Seaboard also announced that the Board elected Robert L. Steer, the Company's current Executive Vice President and Chief Financial Officer ("CFO"), to the office of President and Chief Executive Officer, effective immediately, to succeed Mr. Bresky. Mr. Steer has served as Executive Vice President and CFO of the Company since April 2011, and he has been with the Company for more than 35 years serving in various capacities. Mr. Steer will also continue to serve as CFO until a successor CFO is identified and appointed.
Seaboard also announced that the Board elected Jacob (Jack) A. Bresky, son of Steve and Ellen Bresky, to the office of Vice President-Business Development. Jack has been with Seaboard more than seven years.
Ms. Bresky and Mr. Baena stated: "We are confident that these appointments will provide continuity for Seaboard's businesses and will enable Seaboard to continue the legacy of the late Mr. Bresky, Seaboard's former President/CEO."
About Seaboard Corporation:
Seaboard Corporation is a diversified international agribusiness and transportation company, primarily engaged in domestic pork production and processing and cargo shipping. Overseas, Seaboard is primarily engaged in commodity merchandising, flour and feed milling, produce farming, sugar production and electric power generation.

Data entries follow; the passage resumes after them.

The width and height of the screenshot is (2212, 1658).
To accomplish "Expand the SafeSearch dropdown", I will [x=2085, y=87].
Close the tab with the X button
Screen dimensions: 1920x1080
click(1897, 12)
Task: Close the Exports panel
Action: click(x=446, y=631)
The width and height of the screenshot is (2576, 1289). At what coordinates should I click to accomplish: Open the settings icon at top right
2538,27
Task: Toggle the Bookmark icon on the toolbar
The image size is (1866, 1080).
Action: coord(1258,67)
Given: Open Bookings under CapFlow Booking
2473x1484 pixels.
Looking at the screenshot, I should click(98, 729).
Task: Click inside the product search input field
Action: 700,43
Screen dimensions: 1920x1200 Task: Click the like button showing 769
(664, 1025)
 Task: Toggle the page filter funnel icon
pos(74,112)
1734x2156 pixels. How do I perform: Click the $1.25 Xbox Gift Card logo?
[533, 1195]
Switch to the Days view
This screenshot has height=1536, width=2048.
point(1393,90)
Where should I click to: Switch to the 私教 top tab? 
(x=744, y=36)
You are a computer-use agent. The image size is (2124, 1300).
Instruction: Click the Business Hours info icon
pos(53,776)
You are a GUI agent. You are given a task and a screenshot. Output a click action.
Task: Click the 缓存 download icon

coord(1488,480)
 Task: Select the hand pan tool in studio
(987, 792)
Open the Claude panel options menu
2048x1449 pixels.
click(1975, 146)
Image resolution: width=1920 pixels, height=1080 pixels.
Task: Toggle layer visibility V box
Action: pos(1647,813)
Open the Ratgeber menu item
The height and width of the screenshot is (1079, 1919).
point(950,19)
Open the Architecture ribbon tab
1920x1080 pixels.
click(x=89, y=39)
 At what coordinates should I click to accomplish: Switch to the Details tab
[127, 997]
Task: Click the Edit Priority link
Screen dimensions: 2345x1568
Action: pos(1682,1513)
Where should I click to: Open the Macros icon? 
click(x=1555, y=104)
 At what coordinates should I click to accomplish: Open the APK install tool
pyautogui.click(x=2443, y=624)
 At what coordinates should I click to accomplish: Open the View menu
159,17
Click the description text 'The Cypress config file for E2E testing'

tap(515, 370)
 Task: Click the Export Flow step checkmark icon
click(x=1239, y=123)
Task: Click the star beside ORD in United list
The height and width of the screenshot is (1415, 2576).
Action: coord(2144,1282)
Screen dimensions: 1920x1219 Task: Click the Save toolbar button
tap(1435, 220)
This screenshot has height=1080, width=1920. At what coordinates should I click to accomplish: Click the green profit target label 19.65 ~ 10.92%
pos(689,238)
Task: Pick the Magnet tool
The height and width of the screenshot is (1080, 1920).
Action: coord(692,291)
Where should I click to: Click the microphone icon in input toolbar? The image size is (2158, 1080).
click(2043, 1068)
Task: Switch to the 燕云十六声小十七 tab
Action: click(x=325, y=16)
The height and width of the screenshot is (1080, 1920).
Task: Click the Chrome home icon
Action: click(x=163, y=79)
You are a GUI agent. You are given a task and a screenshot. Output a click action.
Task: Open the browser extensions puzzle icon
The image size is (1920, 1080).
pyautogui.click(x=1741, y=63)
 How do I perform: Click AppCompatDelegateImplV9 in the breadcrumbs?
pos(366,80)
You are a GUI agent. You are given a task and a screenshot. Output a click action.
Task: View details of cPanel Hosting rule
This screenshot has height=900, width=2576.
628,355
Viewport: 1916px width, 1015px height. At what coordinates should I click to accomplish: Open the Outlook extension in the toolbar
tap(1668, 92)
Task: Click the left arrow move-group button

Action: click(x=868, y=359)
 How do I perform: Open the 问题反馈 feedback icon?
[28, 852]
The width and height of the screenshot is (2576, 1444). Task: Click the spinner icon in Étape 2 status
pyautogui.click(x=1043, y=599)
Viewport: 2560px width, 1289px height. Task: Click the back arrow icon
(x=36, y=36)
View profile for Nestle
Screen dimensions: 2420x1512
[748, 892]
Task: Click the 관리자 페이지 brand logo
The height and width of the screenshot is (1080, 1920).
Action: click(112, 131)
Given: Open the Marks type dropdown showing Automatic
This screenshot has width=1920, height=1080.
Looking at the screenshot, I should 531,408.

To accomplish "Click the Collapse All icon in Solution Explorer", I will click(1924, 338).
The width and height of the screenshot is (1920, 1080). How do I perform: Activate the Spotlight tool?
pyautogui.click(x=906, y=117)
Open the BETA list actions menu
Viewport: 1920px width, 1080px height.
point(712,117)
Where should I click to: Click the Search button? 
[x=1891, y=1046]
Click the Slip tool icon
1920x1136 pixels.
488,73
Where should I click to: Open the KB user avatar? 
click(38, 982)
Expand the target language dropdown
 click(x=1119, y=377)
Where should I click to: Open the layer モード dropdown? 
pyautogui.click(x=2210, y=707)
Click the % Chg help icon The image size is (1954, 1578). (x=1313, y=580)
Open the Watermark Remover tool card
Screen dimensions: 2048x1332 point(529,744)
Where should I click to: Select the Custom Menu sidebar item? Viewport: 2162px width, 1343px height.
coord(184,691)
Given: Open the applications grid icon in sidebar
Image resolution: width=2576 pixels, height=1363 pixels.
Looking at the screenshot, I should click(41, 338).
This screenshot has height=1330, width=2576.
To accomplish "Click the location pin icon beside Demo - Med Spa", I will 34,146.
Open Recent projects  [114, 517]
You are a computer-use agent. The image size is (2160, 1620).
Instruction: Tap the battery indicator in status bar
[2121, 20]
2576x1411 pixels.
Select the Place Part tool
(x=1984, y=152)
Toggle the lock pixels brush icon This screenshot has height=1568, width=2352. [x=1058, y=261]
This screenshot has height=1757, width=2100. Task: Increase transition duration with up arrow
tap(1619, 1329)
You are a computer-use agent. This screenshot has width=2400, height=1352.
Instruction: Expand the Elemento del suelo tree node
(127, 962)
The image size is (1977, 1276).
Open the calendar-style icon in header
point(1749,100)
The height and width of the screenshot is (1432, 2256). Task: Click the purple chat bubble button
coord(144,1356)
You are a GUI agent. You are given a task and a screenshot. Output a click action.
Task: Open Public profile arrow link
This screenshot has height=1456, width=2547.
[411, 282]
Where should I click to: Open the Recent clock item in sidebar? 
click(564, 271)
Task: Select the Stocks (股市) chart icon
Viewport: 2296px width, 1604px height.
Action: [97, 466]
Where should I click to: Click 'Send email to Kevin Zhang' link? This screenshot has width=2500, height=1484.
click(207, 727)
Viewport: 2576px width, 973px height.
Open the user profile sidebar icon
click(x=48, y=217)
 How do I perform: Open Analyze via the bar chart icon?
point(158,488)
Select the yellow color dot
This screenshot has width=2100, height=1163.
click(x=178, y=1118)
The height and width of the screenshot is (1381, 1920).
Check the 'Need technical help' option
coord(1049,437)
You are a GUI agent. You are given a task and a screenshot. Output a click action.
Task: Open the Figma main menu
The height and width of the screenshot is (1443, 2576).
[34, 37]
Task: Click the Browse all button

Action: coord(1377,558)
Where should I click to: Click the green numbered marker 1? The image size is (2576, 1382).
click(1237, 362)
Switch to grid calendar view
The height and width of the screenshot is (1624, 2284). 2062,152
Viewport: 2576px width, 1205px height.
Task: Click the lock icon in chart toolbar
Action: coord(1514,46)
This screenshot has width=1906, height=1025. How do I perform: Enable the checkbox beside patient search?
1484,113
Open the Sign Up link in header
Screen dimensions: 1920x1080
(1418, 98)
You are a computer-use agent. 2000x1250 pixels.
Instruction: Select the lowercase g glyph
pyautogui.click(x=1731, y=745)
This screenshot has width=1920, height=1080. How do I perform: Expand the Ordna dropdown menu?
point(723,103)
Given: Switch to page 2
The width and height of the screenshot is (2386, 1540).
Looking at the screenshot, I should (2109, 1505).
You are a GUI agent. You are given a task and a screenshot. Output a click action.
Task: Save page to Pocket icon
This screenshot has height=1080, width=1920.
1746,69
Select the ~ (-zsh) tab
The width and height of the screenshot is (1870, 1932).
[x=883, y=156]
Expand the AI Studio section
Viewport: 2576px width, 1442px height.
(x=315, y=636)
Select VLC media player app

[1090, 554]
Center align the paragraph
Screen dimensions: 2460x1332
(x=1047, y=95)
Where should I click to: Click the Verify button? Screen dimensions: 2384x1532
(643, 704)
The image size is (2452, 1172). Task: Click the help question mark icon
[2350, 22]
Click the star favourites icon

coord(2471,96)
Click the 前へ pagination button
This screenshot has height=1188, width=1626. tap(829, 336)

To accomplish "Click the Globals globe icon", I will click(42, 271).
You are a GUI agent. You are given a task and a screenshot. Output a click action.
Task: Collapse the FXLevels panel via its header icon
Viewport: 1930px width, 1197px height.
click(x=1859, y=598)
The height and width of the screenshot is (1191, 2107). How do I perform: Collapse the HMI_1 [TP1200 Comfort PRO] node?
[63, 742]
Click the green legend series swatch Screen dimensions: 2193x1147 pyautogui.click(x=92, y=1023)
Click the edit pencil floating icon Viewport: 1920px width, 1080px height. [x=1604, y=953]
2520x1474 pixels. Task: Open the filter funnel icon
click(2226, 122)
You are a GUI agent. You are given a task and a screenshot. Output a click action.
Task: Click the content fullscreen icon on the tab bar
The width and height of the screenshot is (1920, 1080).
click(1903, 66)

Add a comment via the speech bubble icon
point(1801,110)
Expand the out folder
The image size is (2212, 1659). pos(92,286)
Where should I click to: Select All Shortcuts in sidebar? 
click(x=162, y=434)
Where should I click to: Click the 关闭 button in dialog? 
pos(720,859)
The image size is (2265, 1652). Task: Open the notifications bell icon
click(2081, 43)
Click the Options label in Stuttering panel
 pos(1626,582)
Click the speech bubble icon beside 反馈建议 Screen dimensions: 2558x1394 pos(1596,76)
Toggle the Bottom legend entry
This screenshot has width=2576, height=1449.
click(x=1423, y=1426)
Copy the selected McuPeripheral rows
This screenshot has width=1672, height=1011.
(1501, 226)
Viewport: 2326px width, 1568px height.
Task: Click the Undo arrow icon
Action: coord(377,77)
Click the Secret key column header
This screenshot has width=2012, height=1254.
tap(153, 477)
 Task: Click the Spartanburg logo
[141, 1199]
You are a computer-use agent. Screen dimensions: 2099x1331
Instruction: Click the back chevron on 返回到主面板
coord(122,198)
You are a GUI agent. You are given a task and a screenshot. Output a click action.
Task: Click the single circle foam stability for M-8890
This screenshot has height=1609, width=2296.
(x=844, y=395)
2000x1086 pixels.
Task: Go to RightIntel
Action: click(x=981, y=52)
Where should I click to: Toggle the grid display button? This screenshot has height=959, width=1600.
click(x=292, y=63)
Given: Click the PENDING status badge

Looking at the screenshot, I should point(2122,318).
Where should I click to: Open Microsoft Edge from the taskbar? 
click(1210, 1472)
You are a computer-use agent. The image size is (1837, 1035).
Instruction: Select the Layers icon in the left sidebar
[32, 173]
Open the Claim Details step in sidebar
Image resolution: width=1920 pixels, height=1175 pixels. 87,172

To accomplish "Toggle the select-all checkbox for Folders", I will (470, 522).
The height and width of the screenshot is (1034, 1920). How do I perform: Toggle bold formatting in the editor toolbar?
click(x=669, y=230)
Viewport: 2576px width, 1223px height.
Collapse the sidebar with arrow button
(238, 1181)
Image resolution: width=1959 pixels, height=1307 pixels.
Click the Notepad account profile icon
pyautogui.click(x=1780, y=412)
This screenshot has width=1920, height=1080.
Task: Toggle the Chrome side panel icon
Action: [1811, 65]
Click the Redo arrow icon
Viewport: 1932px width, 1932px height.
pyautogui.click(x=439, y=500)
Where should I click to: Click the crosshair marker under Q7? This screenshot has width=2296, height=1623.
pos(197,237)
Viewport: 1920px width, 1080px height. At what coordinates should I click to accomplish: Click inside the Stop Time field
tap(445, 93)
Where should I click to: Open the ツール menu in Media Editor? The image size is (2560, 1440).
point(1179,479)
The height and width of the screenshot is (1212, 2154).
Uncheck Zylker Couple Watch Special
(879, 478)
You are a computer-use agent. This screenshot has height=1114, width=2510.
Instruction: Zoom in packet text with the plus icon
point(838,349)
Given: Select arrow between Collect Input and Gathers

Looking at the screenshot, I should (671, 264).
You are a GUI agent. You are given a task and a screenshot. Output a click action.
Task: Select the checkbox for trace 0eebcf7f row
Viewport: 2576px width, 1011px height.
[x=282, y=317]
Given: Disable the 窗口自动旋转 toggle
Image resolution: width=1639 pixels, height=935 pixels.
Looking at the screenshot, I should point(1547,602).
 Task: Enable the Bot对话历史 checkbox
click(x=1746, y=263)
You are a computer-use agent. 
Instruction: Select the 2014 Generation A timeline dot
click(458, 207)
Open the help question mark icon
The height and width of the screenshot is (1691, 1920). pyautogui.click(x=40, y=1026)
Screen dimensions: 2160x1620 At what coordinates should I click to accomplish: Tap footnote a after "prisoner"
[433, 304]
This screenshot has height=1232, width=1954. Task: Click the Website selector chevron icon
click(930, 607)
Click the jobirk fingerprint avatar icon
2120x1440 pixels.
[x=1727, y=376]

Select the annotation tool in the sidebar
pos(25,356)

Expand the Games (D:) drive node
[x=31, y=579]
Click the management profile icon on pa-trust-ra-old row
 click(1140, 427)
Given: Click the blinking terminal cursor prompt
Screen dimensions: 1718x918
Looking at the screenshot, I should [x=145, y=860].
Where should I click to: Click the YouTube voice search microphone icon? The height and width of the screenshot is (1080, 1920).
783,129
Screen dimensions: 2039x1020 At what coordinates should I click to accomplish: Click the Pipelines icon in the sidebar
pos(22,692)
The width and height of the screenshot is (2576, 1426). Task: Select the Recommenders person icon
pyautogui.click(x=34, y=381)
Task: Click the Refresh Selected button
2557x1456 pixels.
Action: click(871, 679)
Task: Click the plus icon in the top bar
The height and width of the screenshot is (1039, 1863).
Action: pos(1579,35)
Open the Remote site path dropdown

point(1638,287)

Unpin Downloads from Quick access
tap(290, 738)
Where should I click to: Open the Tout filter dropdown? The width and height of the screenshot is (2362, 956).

This press release contains forward-looking statements with respect to the financial condition, results of operations, plans, objectives, future performance and business of Seaboard. Forward-looking statements generally may be identified as statements that are not historical in nature and include, without limitation, statements concerning Seaboard's management succession planning process. Seaboard undertakes no obligation to publicly update or revise any forward-looking statement, whether as a result of new information, future events, changes in assumptions or otherwise, except as required by law. Forward-looking statements are not guarantees of future performance or results. They involve risks, uncertainties and assumptions. Actual results may differ materially from those contemplated by the forward-looking statements due to a variety of factors. Such factors include Seaboard's ability to successfully execute its management succession plan, including its ability to identify a successor Chief Financial Officer, as well as the other factors disclosed under "Item 1A. Risk Factors" in Seaboard's most recent Annual Report on Form 10-K and, to the extent applicable, its Quarterly Reports on Form 10-Q and other reports filed with the Securities and Exchange Commission.